Segment Start: Supplied entries
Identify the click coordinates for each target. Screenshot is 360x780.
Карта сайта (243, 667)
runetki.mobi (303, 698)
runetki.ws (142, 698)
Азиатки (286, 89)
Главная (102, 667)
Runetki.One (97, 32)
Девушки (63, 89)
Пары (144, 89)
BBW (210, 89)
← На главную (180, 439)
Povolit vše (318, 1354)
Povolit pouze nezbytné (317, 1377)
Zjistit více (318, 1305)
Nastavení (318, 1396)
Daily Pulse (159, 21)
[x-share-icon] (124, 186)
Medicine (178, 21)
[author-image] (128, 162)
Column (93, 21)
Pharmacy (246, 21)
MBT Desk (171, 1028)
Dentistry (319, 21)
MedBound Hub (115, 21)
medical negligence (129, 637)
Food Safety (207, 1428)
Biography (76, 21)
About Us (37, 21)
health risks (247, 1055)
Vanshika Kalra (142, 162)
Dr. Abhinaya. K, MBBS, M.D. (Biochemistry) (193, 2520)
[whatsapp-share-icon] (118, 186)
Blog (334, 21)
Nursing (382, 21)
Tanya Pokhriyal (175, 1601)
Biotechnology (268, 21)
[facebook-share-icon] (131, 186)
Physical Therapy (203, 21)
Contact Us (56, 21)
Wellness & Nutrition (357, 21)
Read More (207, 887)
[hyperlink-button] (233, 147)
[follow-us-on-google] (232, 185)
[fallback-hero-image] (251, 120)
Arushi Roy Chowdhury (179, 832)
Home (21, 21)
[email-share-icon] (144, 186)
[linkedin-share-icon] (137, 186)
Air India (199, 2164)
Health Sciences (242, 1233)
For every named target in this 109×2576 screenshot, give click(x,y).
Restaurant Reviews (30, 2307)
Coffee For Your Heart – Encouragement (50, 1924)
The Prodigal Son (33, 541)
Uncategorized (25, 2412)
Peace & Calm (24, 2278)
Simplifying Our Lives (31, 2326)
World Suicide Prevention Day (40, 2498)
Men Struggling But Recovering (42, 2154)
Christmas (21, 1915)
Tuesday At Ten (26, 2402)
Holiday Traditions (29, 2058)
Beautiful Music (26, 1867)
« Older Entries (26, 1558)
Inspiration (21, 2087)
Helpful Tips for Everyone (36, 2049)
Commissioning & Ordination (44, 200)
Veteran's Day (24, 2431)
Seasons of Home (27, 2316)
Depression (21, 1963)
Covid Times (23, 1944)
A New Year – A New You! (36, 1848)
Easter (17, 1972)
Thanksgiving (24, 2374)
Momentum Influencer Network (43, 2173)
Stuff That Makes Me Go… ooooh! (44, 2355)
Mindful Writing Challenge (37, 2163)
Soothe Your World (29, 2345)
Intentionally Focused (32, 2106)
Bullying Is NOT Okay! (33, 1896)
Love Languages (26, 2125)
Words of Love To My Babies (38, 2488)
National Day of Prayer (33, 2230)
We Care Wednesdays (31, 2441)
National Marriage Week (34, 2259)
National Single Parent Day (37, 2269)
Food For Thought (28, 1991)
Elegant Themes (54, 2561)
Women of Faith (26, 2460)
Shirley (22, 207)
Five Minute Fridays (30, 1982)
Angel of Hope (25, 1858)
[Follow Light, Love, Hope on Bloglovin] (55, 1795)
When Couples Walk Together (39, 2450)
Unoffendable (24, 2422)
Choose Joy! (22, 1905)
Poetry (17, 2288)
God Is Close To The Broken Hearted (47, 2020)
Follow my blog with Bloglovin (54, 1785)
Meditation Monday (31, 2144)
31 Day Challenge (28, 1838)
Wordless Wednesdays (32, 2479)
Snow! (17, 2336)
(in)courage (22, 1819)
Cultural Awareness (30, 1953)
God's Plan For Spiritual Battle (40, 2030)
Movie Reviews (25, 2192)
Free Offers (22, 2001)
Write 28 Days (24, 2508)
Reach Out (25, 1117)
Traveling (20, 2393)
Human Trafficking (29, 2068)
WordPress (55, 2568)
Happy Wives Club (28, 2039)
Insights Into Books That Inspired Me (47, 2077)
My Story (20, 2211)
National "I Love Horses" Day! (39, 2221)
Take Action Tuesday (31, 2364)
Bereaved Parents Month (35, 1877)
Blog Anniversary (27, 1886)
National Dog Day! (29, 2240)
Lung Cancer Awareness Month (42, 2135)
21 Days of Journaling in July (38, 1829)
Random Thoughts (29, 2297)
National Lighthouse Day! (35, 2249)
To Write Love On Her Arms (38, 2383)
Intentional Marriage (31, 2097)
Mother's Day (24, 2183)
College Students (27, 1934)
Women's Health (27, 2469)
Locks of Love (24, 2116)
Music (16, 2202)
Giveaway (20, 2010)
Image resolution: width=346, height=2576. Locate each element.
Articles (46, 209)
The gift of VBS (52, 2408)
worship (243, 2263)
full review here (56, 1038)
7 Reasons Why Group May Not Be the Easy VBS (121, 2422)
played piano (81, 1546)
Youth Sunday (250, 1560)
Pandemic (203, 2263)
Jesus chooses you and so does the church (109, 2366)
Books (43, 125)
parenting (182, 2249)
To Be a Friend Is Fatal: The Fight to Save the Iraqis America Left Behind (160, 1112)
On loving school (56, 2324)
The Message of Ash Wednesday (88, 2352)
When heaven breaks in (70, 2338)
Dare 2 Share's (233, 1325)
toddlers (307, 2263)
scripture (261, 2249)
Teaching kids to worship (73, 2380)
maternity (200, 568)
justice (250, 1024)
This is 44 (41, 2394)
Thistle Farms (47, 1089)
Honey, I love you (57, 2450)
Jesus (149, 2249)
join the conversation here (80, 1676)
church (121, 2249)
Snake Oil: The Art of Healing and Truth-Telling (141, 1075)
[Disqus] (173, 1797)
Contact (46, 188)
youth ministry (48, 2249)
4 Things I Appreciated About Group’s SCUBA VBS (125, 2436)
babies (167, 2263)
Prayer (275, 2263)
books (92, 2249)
Segment End: Supplied entries
→ **Work required**:
With the line holding "Locks of Love (24, 2116)" as the first and the line holding "parenting (182, 2249)" as the last, set down that range of the entries above exactly, and nothing else.

→ **Written solution**:
Locks of Love (24, 2116)
Music (16, 2202)
Giveaway (20, 2010)
Image resolution: width=346, height=2576. Locate each element.
Articles (46, 209)
The gift of VBS (52, 2408)
worship (243, 2263)
full review here (56, 1038)
7 Reasons Why Group May Not Be the Easy VBS (121, 2422)
played piano (81, 1546)
Youth Sunday (250, 1560)
Pandemic (203, 2263)
Jesus chooses you and so does the church (109, 2366)
Books (43, 125)
parenting (182, 2249)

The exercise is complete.